I want to be intuitive in the way I eat. I want to be in tune with my body and it’s signals. Sometimes that means saying “yes” to the gingerbread cheesecake and sometimes that means saying “no” to the appetizers because I won’t be able to enjoy my dinner.
Instead of telling myself what I can’t eat, I allow myself to eat what I want in moderation.
I’m the first to admit I am not perfect. I still have moments where I find myself obsessing over what I just ate, what I should eat, what workout I should do…
But I now realize that when I get to this place, I need to step away. I’m thankful that I’m at the point now where I recognize this negative behaviour and I’m better equipped to deal with it in a healthy way. If I’m at home, I distract myself by doing something else and then coming back to the decision later with a better mindset. For example, last night, I was really debating in my head whether or not to enjoy a homemade piece of pumpkin pie with some real whipped cream. My body was telling me no because I was so full from dinner, but my head was telling me yes because it looked so darn good. I decided to go to the kitchen and help my hubby finish the dishes. We had a great conversation, and by the time we were done, I had forgotten about the pie and was at peace with my decision not to have any.
It’s okay to step away for a few moments, collect your thoughts, distract yourself, and then come back later and make a more informed decision.
I spent many years struggling alone.
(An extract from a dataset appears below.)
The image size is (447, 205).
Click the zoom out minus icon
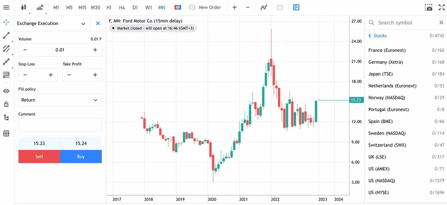pyautogui.click(x=248, y=7)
Partly out of embarrassment and partly because I really didn’t want to relinquish control and resented anyone who tried to talk me into enjoy the holidays.
Asking for help, especially if you struggle with a disordered outlook on food, is essential. The journey to freedom is not one that you can walk alone. But if you find that the holidays are a difficult time for you and your self-talk becomes incredibly discouraging and negative, bring a friend or family member into that. Clue them into your struggle, bringing light to it will ultimately help you.
And if you are just starting this journey, please reach out to me! I run monthly groups where I help women heal their relationship with food, restore their hormones back to balance, and live a life of abundance and fulfillment.
It has been a long journey, to go from fearing food to embracing it, but not an impossible one. If the Holidays or any other time of year are a struggle for you, they don’t have to be. It starts with changing the way you think, little by little, step by step.